On the waterfront lawns of Greenwich, where some of the world’s finest collector cars gathered to celebrate the 30th anniversary of the Greenwich Concours, one machine stood apart from the rest. It was not merely beautiful. It was intimidating. Even standing still, the 1957 Maserati 450S seemed ready to burst into life and charge toward the horizon.Beside it stood its custodian, Nick Soprano, the collector entrusted with preserving one of Maserati’s most important racing cars. He bought it 1983. Together, owner and machine represented something rare in the collector-car world: a living piece of motorsport history rather than a static museum exhibit.

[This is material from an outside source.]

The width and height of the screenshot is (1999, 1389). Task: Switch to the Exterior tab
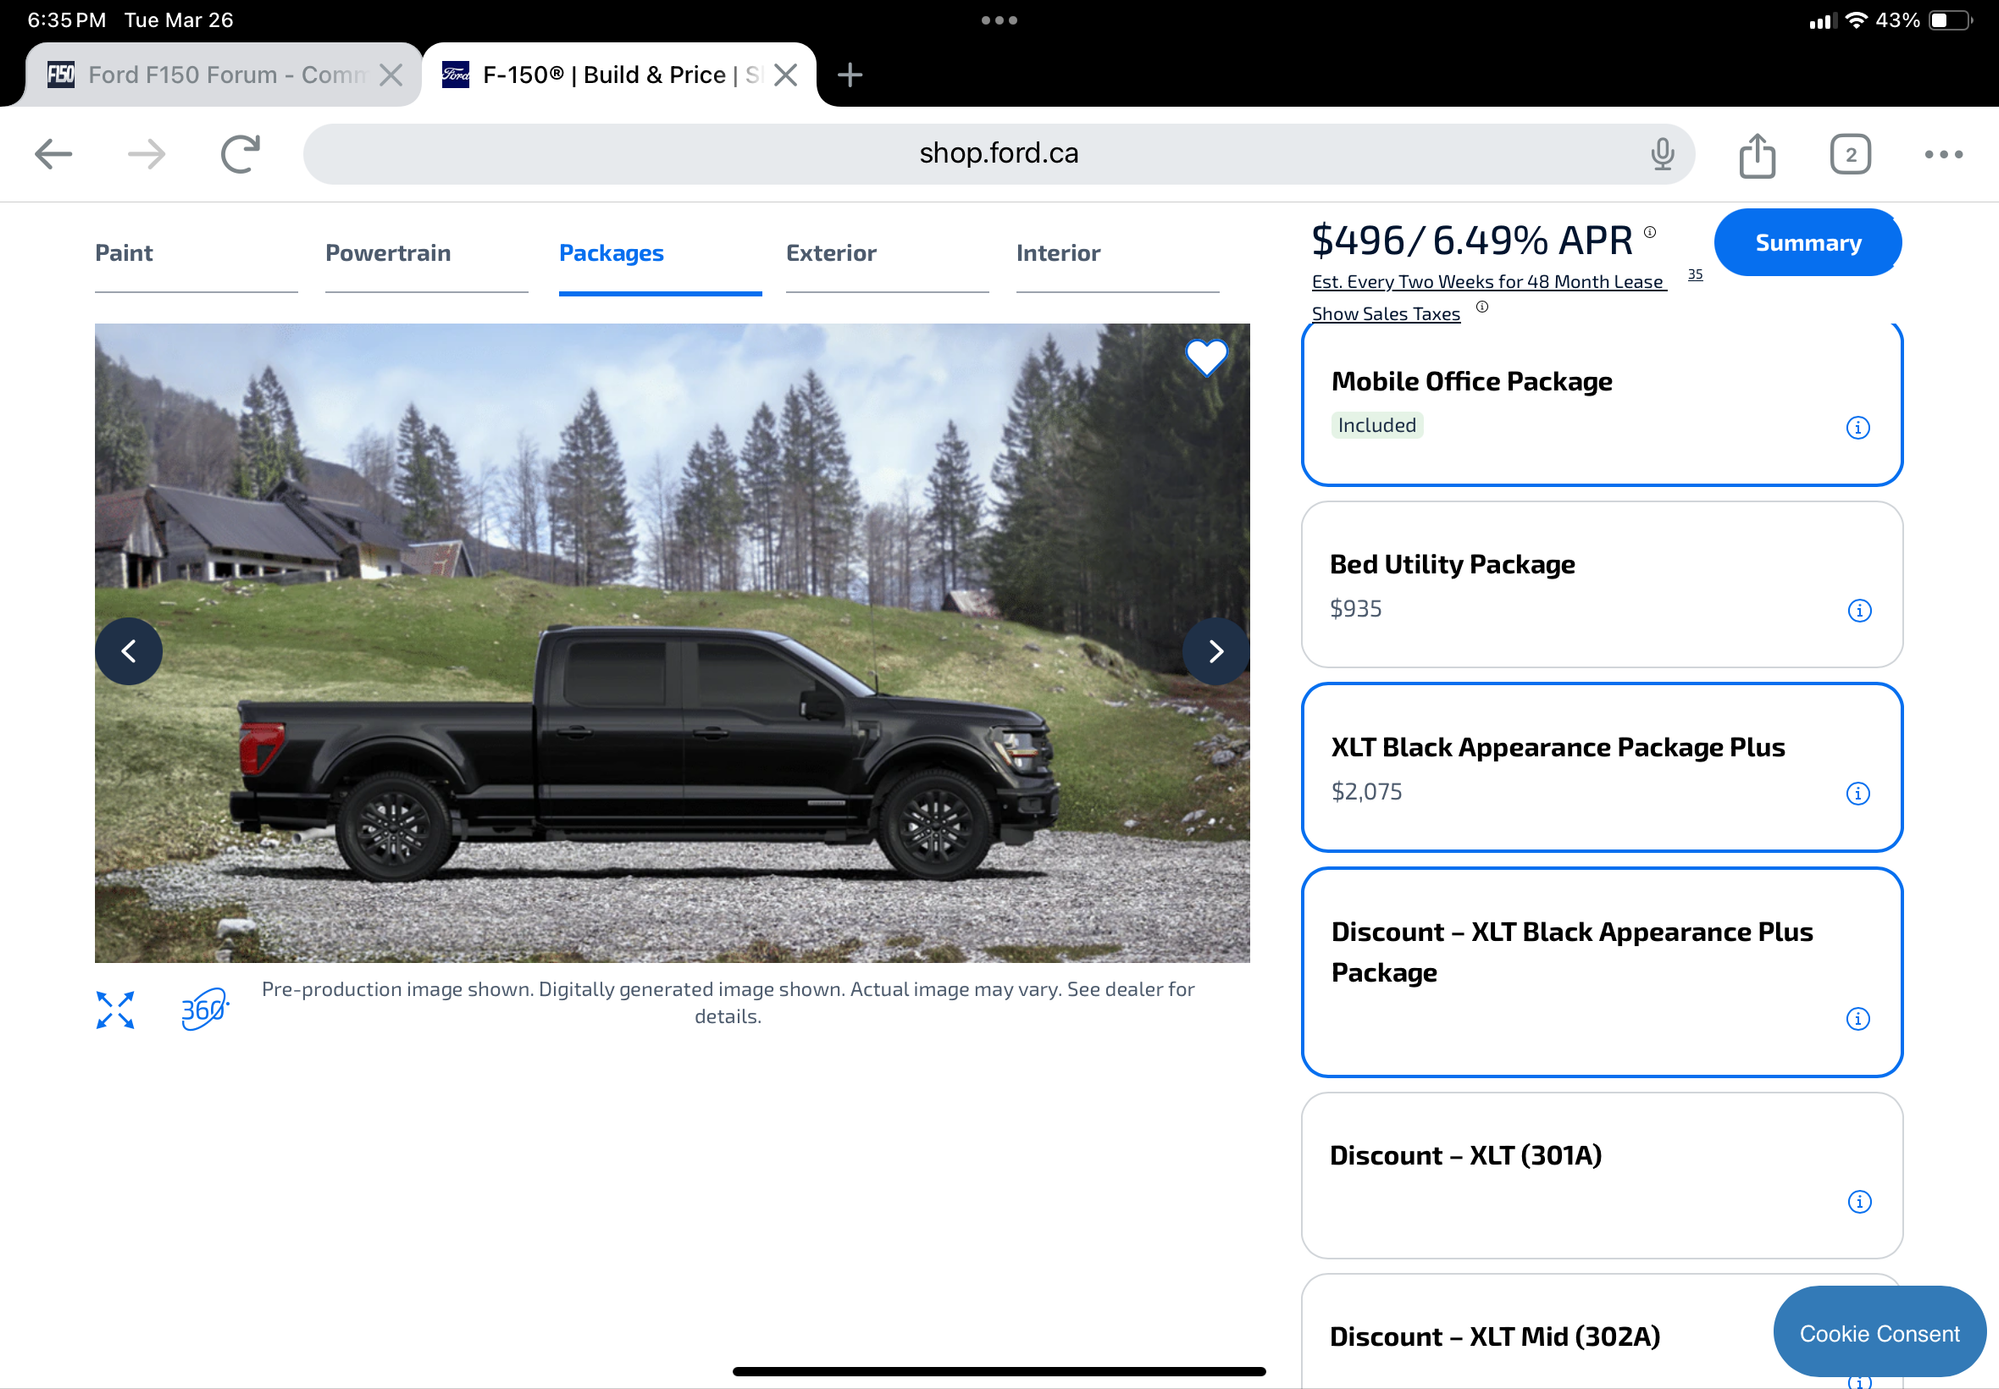point(831,253)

The Maserati 450S was born during one of the fiercest rivalries in racing history. In the mid-1950s, Maserati sought to challenge Ferrari for dominance in international sports-car competition. The answer was a fearsome V8-powered racing car capable of producing roughly 400 horsepower, a staggering figure for its day. Wrapped in lightweight Fantuzzi coachwork and driven by legends such as Juan Manuel Fangio and Stirling Moss, the 450S became one of the most powerful and charismatic racing machines of its era.Yet racing history can be cruel. Mechanical failures and Maserati’s withdrawal from factory competition prevented the model from achieving all that its speed promised. Only a handful were built, and even fewer survive today.

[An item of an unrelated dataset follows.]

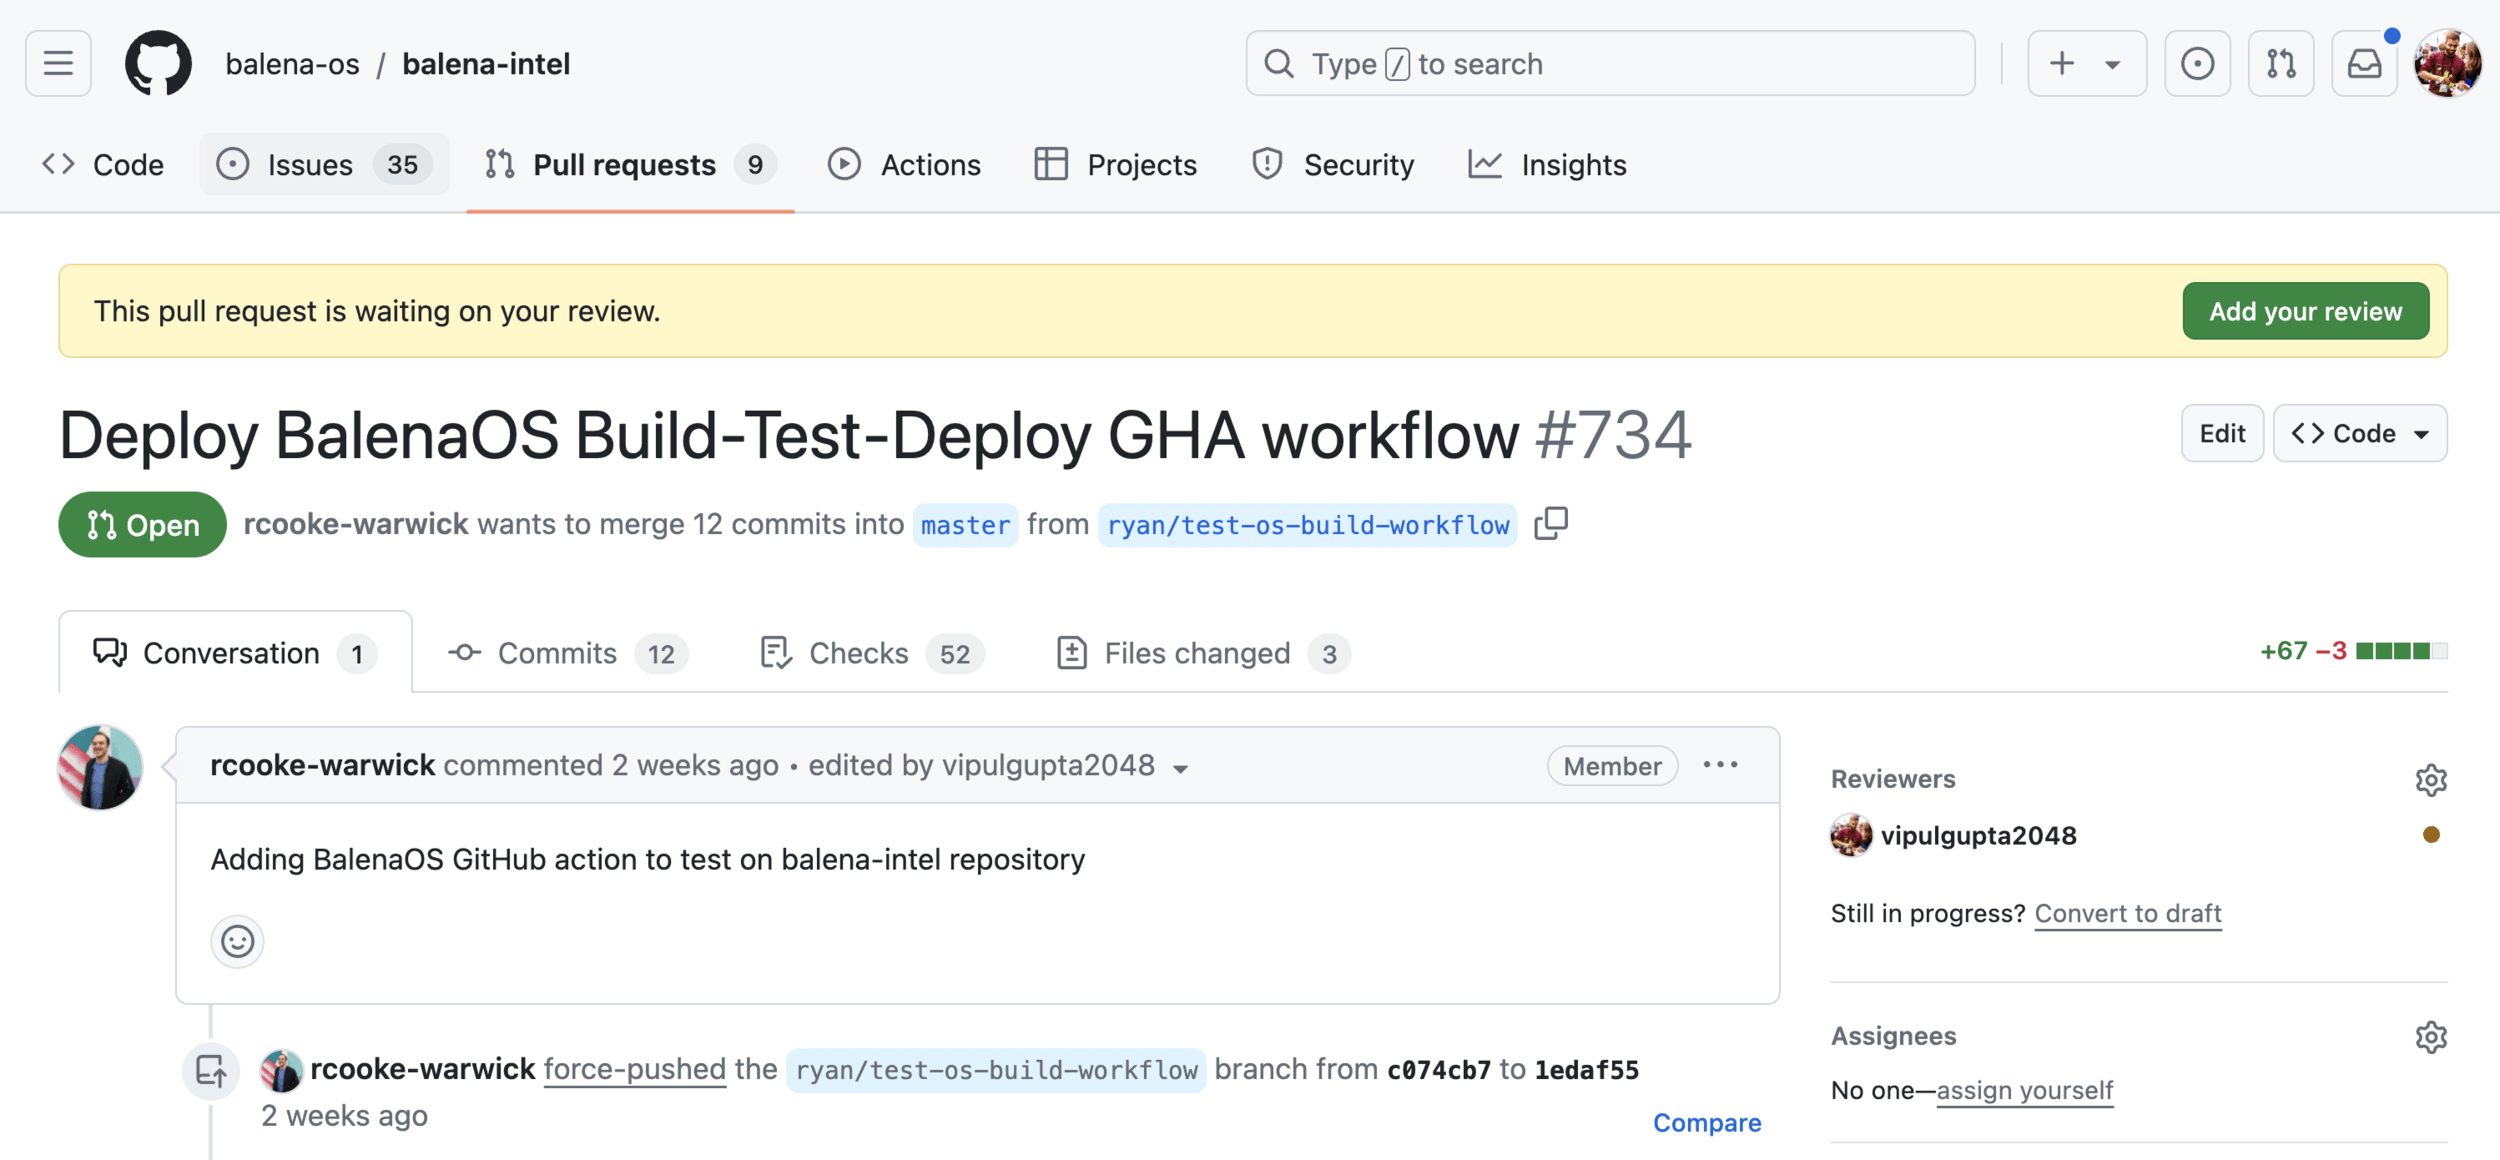Add emoji reaction to the comment

[x=237, y=941]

That rarity made the appearance of chassis 4508 at Greenwich especially significant. As spectators gathered around the car, they were not simply admiring a beautifully restored automobile. They were looking at one of the last great front-engined sports racers from the golden age of endurance racing.Nick Soprano understood that significance. Rather than presenting the car merely as a collector’s trophy, he presented it as a survivor—an artifact from a period when courage, engineering, and raw speed defined motorsport.When the judges completed their deliberations, the result felt almost inevitable. The 1957 Maserati 450S, presented by Nick Soprano, was awarded Best of Show – Concours de Sport at the 2026 Greenwich Concours. The award recognized not only the car’s extraordinary history and design but also the dedication required to preserve such an important piece of racing heritage.
A Victory Beyond Racing

For a brief moment in Greenwich, the decades seemed to disappear.
The roar of the V8 could almost be imagined echoing across Sebring and Buenos Aires. The names Fangio and Moss seemed to linger in the air. And standing proudly beside the scarlet machine was Nick Soprano, not merely its owner, but its steward—helping ensure that one of Maserati’s greatest racing cars continues to inspire future generations.
Nearly seventy years after it first took to the track, the Maserati 450S won once again. This time, not through speed, but through history, authenticity, and timeless beauty. And when its name was announced as Best of Show, both the legendary racing car and the man who brought it to Greenwich shared in the triumph.